Tuesday, September 11, 2012

I want to get beyond imagining.


Life is so weird. And grand. A weird grandness. Maybe the word is just bittersweet. Life is bittersweet. We praise the Lord for life and the blessings that every day holds. But then the bitterness of pain, that comes in this life, raises its ugly head. Tempts us to turn our eyes and hearts away... from the other blessings still there. Tempts us to turn our eyes away from Christ. Tempts me to focus on... well, me feeling sad. 

In the last month my heart has been wrung out like an old soppy wet wash cloth. I have cried over babies passing into heaven, miscarriages, broken marriages, broken relationships, frustrations in ministry, frustrations with people, parenting struggles, relational struggles, a messy home, grumpy children - and really, can't we all just keep going with a list like that? In many ways this constant wringing has been good - like dross being melted off in a fire. I have learned so much of the Lords plan in my life and have had many good days of reflection and rejoicing because of that. "Oh, so that's why" moments. Priceless. But then, some things I just have to let the Holy Spirit cover for me {as if I had control over that, right?}. Pains and prayers I want to cry out but don't know how. Situations I want to sweep into and "fix" but can't. I feel soppy wet and useless. Just sitting there off to the side.

In her book, "The Wisdom of God", Author Nancy Guthrie has a great little snippet in the first chapter:

"Can you imagine what it would mean for you, like Paul, to put Christ crucified at the center of your life so that everything else revolves around it and emanates from it? How would it impact your Facebook status, your credit card bill, your vacation plans, your marriage or singleness, your parenting, your professional pursuits, your political involvement? Does not embracing this wisdom impact and inform every aspect of our ordinary lives?

Light bulb moment. Sitting in bible study this morning and then going over this paragraph again this afternoon - something clicked. When our eyes are on Christ and we are eagerly living out HIS plan for our lives there is IMPACT in our day to day. We are wrung out and then renewed. We see purpose in pain. We rejoice in the grand and the bitter. I sit here and think... I want to get BEYOND imagining. I want my life to look like this - like Paul's did. My life needs to revolve around this truth of Christ Jesus. And maybe... stop caring so much about MY heart, MY pain, MY whatever - and remind myself daily that I'm a small part of this big story - but still a part. Nancy says a few sentences prior, 

"My friend, you are part of a much grander story than just your little life. And the more you see your life in the context of this much bigger story, this much grander plan, the wiser  you become as you live it."

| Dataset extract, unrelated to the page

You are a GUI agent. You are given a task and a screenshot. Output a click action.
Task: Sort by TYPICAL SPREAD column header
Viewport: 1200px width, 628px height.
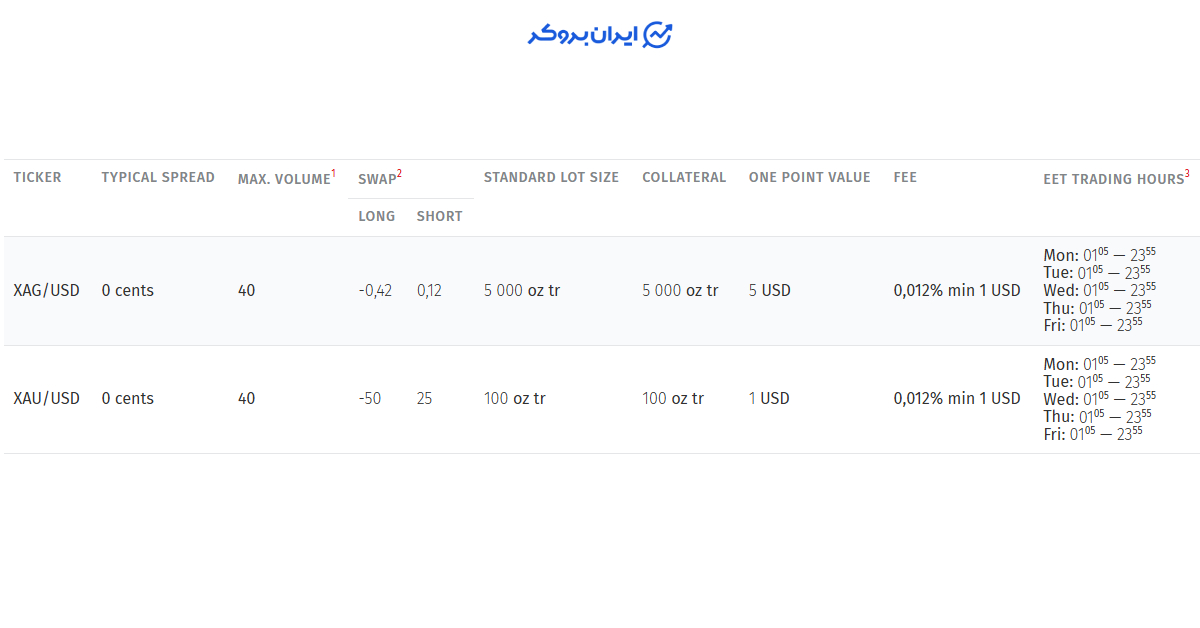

And maybe none of this even makes sense when I try to sit here and put it down in words. I'm just thankful today for the reminder that it's right and good to weep and mourn and care so much that it hurts - but, it's even greater to remember God's plan and the roles we each play in it. Get beyond imagining what life would like with a right focus - and, instead pray and ask God to transform you into a woman with that focus!